Rennet caseins manufactured from mid- or late-lactation milk were used to prepare pilot- and commercial-scale Mozzarella-type cheese analogues. Mid-lactation rennet casein and analogues made from it contained low levels of plasmin; late-lactation rennet caseins and analogues made from them had higher levels of plasmin while pilot-scale analogues had higher levels of plasmin than commercial-scale analogues. The cheese analogues were stored at 8 degrees C for 32 weeks during which time total bacterial counts increased from approximately 10(4) to 10(7)-10(8) cfu g-1, with non-starter lactic acid bacteria dominating the microflora. Proteolysis, as reflected by pH 4.6-soluble nitrogen and free amino acids, increased on storage of all the analogues. The increase was greater in the analogues manufactured from late-lactation rennet caseins than in those manufactured from mid-lactation rennet casein and in pilot-scale analogues than in commercial-scale analogues, reflecting the differences in plasmin levels as well as slight differences in composition. Polyacrylamide gel electrophoretograms of the cheese analogues showed that beta-casein was hydrolysed more extensively than alphas1-casein and that the concentration of gamma-caseins increased on storage. The degree of hydrolysis of beta-casein was greater in the cheese analogues manufactured from late-lactation rennet caseins than in those manufactured from mid-lactation rennet casein and in the pilot-scale analogues than in the commercial-scale analogues reflecting the corresponding plasmin levels.
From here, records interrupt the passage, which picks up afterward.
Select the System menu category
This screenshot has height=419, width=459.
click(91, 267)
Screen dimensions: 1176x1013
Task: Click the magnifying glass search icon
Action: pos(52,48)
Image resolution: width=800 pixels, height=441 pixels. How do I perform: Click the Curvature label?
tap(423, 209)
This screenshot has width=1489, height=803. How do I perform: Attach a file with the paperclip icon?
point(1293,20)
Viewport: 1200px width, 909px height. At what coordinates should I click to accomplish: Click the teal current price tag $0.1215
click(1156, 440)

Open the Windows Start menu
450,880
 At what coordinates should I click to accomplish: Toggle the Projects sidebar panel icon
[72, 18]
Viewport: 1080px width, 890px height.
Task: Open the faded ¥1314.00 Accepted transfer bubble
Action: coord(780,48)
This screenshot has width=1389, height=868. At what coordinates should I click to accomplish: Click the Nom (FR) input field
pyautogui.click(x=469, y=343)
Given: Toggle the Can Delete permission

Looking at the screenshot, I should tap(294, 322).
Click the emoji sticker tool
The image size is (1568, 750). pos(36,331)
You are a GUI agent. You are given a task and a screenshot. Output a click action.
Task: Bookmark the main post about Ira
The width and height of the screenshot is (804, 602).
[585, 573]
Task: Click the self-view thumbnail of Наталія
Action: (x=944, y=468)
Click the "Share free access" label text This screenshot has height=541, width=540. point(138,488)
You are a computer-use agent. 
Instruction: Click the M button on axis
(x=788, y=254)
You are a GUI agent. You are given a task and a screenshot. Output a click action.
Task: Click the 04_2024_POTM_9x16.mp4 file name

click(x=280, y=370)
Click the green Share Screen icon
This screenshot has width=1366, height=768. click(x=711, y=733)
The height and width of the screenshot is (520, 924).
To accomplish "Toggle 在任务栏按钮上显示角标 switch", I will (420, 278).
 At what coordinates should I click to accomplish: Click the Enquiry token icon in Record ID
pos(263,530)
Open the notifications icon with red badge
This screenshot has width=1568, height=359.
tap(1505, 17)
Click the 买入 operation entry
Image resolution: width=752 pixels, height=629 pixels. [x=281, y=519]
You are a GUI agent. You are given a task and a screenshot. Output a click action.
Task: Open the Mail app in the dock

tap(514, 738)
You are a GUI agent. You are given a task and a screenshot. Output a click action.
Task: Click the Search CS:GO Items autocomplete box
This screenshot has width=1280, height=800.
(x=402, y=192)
Seventeen peptides in the pH 4.6-soluble extract of the cheeses were isolated and partially sequenced; all originated from the N-terminal region of beta-casein; 9 peptides had Lys29 of beta-casein as the N-terminal, 6 peptides had Arg1 of beta-casein as the N-terminal and the remaining two peptides had Ile30 and Phe33 of beta-casein as the N-terminal, respectively. The pattern of casein hydrolysis in the cheese analogues suggests that plasmin was the primary proteolytic agent contributing to initial hydrolysis of the caseins while microbial proteinases and peptidases may have contributed to the high levels of free amino acids.